* **Work required**:
Could you transcribe exactly the lines below, from the line with "The height and width of the screenshot is (790, 966)." through the line with "Task: Click the share upload arrow icon", and nothing else, leaving out the pictures?
Supplied information Start Marker
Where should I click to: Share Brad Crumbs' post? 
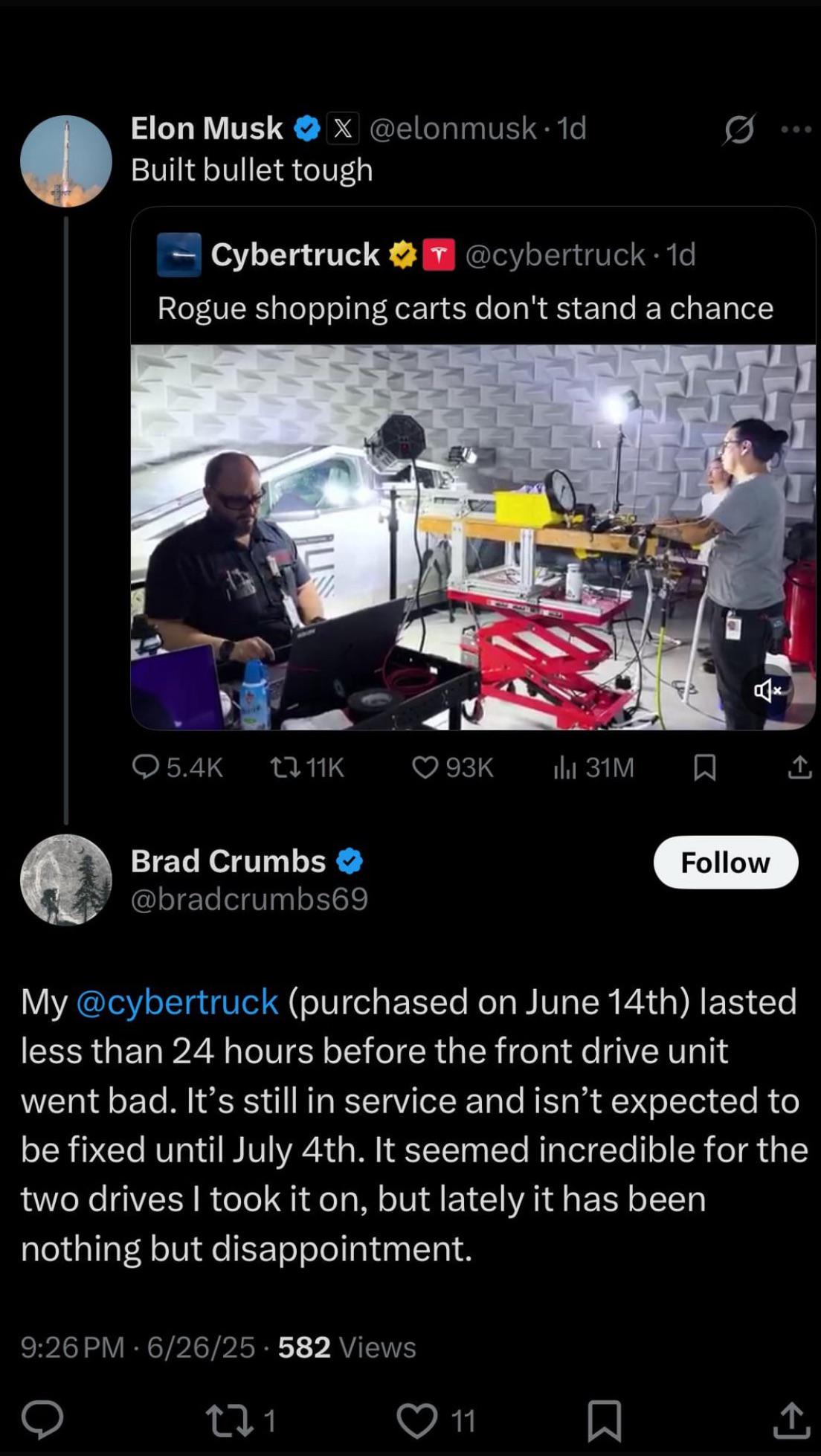pyautogui.click(x=791, y=1420)
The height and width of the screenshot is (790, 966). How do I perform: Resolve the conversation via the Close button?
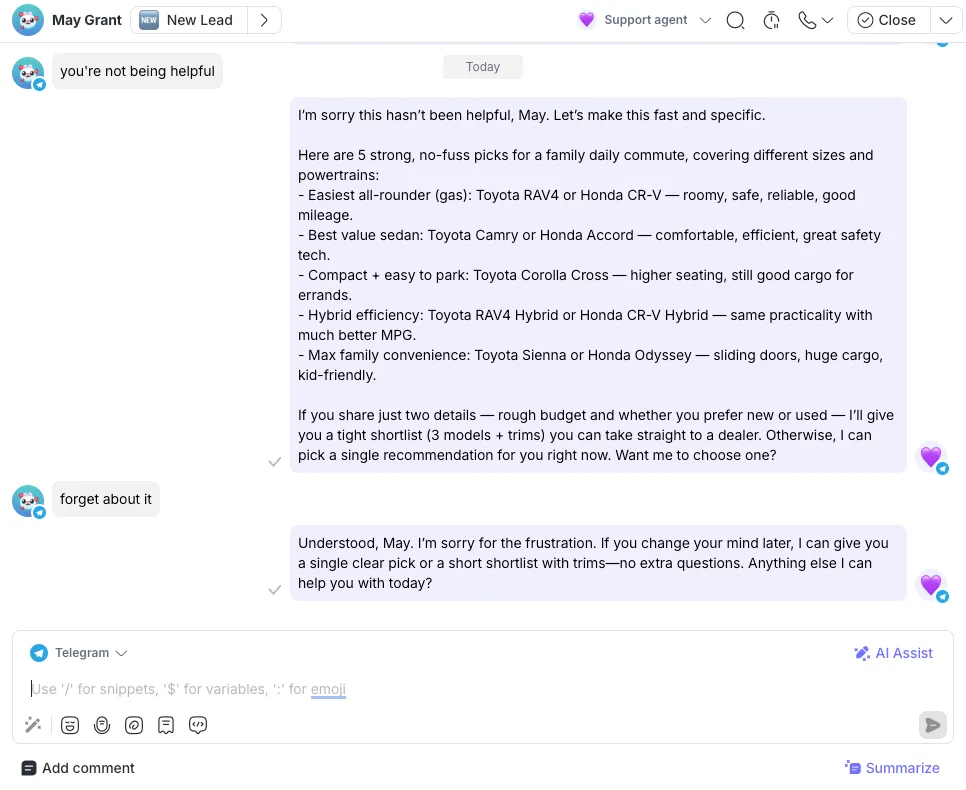point(886,20)
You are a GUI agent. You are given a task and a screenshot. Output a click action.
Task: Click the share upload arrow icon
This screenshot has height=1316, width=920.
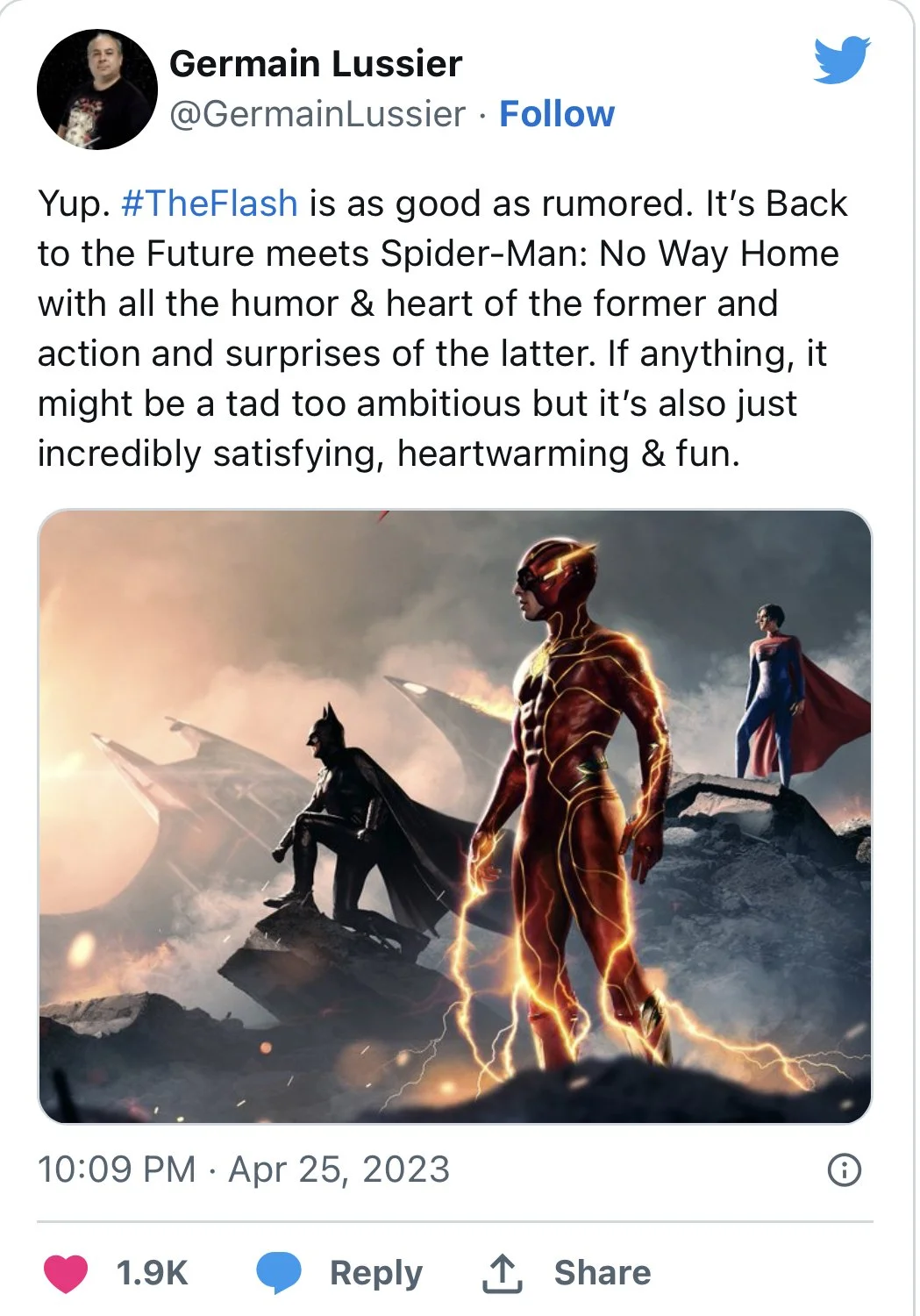[x=503, y=1273]
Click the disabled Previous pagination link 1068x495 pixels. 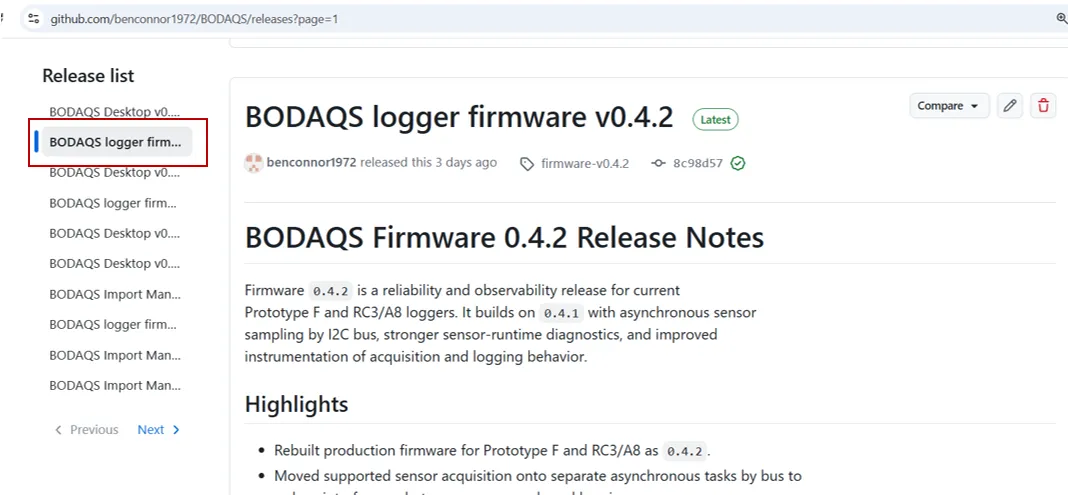coord(87,430)
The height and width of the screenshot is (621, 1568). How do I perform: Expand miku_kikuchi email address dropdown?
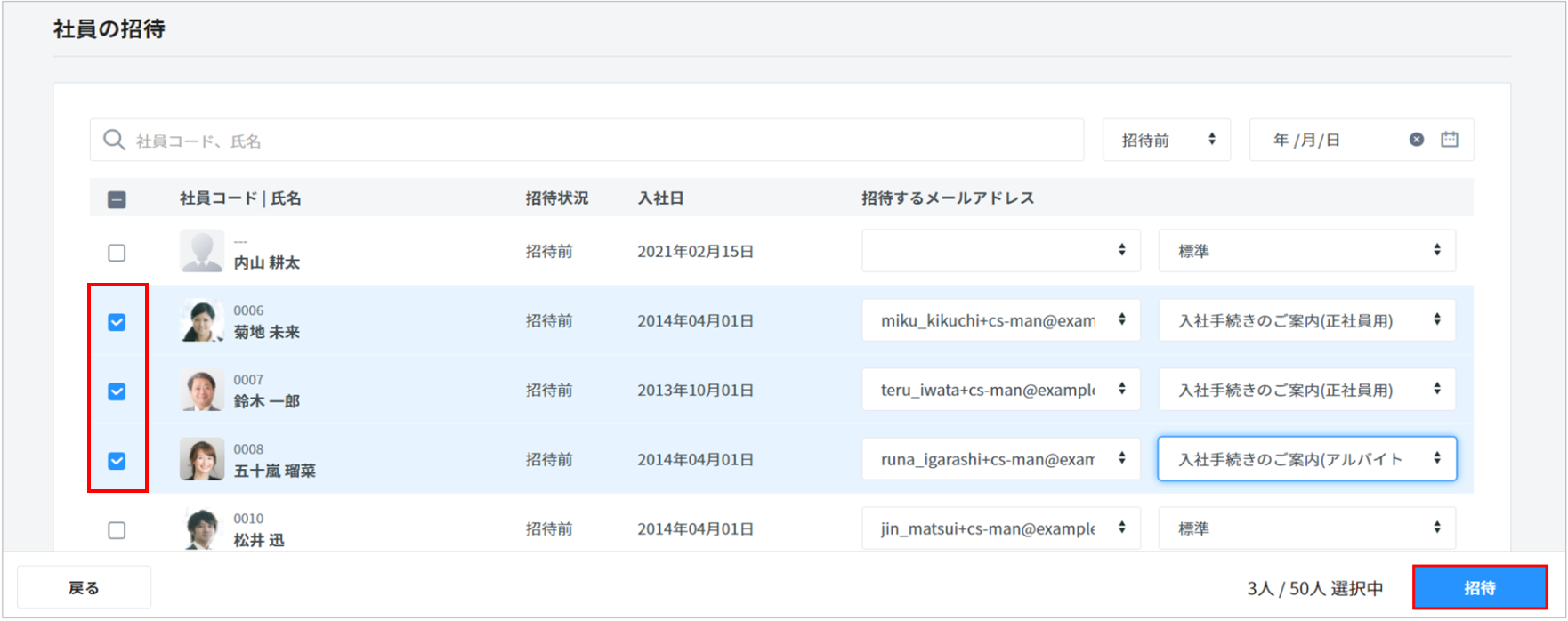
Supplied information End Marker
* **Exercise solution**:
The height and width of the screenshot is (790, 966). How do I perform: Resolve the conversation via the Close button?
point(886,20)
You are a GUI agent. You are given a task and a screenshot. Output a click action.
Task: Click the share upload arrow icon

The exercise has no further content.